The most pernicious assumption of all is that industrial capitalism is the only possible form that human society can take: the path of history could only have ever taken us to this point and the path of the future can only ever take us further still in the same direction.

To suggest that things could have been any different is regarded as absurd. The very fact that our society is how it is today is taken as irrevocable proof that it could never have turned out any other way. This is nonsense, of course – a ridiculous, circular, self-justifying argument.

Just because I missed my bus this morning, does not mean that I could only ever have missed my bus. It does not mean that if I had set my alarm clock properly I couldn’t have caught it. It doesn’t stop me from saying that I wish I had managed to catch the bus or from deciding to take precautions to ensure that I don’t miss it again tomorrow.

Bound up with this assumption of the “inevitability” of industrial civilization comes the assumption of its “inevitable” continuation. This is even more obviously ill-founded. The future can be whatever we, collectively, want it to be.

So where do these assumptions come from? Although propaganda is all-pervasive in contemporary society, assumptions function on a deeper, almost invisible level. They are built into the structure of our thinking as much as into the specific contents.

As such, they are not necessarily propagated in a consciously deliberate manner. It is quite likely that most of those who maintain them in the public mind are unaware of what they are doing, are themselves held in the same mental trap.

These delusions – for this is what they are – are an aspect of the system itself. Without them it would not exist. They are part of the process by which it has come into being and remained in being. The delusions, the assumptions, create the system as much as the other way round.

They are very hard to counter, containing as they do a sort of in-built defence mechanism against any challenge to their validity.

The same assumption that says that history is just something that inevitably happened – in a retrospectively pre-determined way! – also prevents us from seeing that this is an assumption. It presents itself as an undeniable truth. You can’t challenge an undeniable truth. You don’t even consider whether or not it is an “undeniable truth” – you just accept its message as undeniably true, without even seeing that there is a message there, without registering that there is any subjectivity at all in what it is proposing. I suppose that’s what an assumption is: it’s something that never even gets thought about, it just sits there as the basis of something’s thinking.
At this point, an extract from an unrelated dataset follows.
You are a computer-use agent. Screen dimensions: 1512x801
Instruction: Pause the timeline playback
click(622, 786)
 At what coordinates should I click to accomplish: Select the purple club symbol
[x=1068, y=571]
It is the canvas on which people’s opinions are painted.

So how do you reach down far enough to be able to challenge an assumption? How can you even show people that there is an assumption there, when their closed mindset is working on the assumption that there is no assumption – just historical reality that is absolutely undeniable?
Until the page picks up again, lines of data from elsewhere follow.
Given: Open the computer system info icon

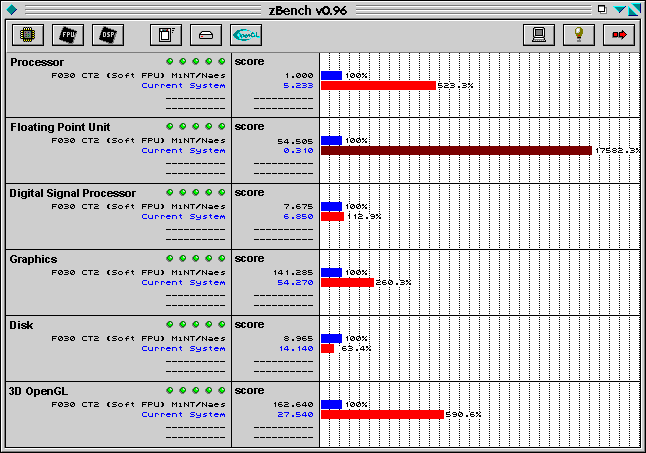Looking at the screenshot, I should coord(538,35).
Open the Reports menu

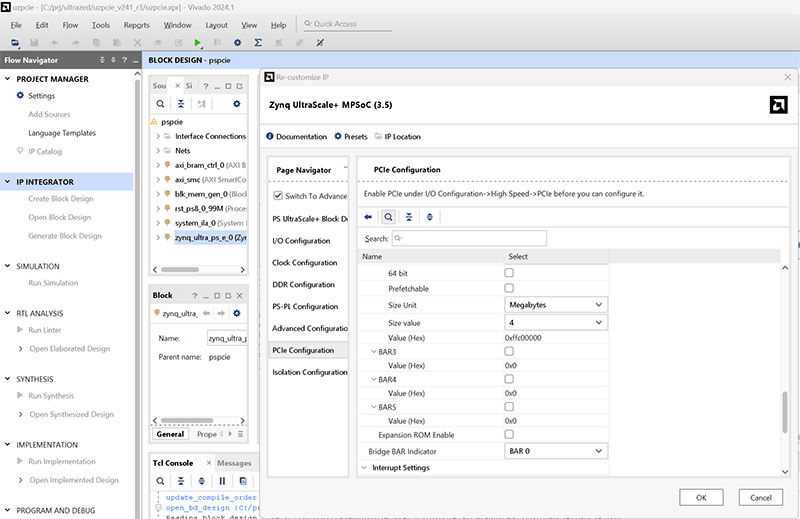[x=136, y=24]
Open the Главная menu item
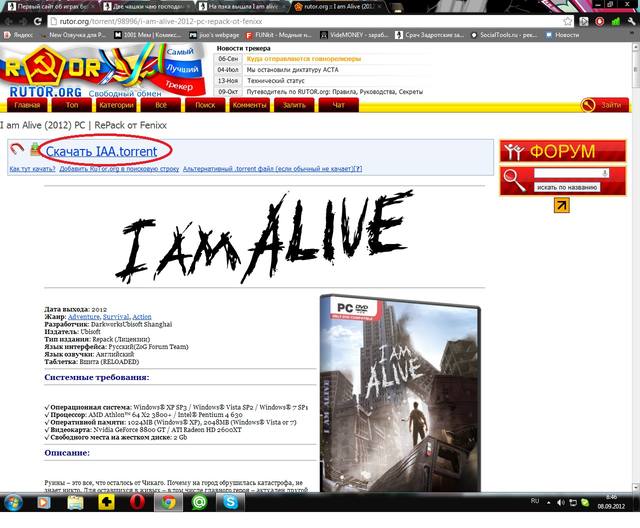This screenshot has width=640, height=528. click(27, 104)
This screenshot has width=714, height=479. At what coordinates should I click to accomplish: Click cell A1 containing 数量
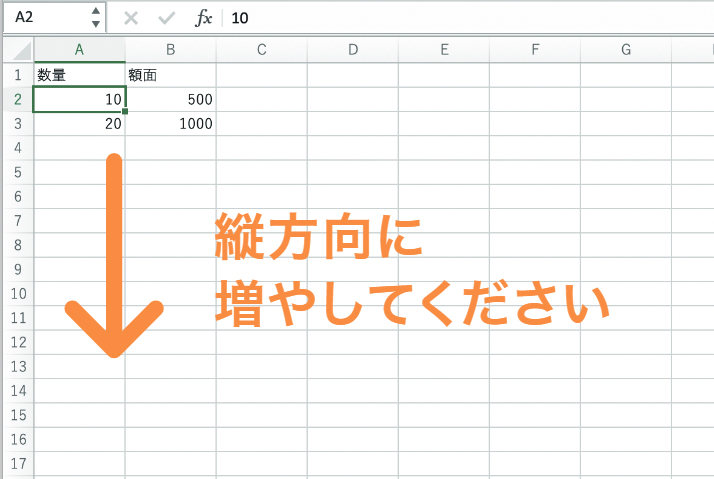(79, 74)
You can hammer away at the outer shell of all these layers of delusion for as long as you like, without making a dent. You can shout at people until you’re blue in the face but if what you’re saying makes no sense to them, because it does not relate to what they have come to believe is reality, they will just assume you are mad.

We dissidents need to find creative ways of worming past people’s defences, bypassing the mental barriers erected against anything that challenges the framework on which they have built their understanding of the world.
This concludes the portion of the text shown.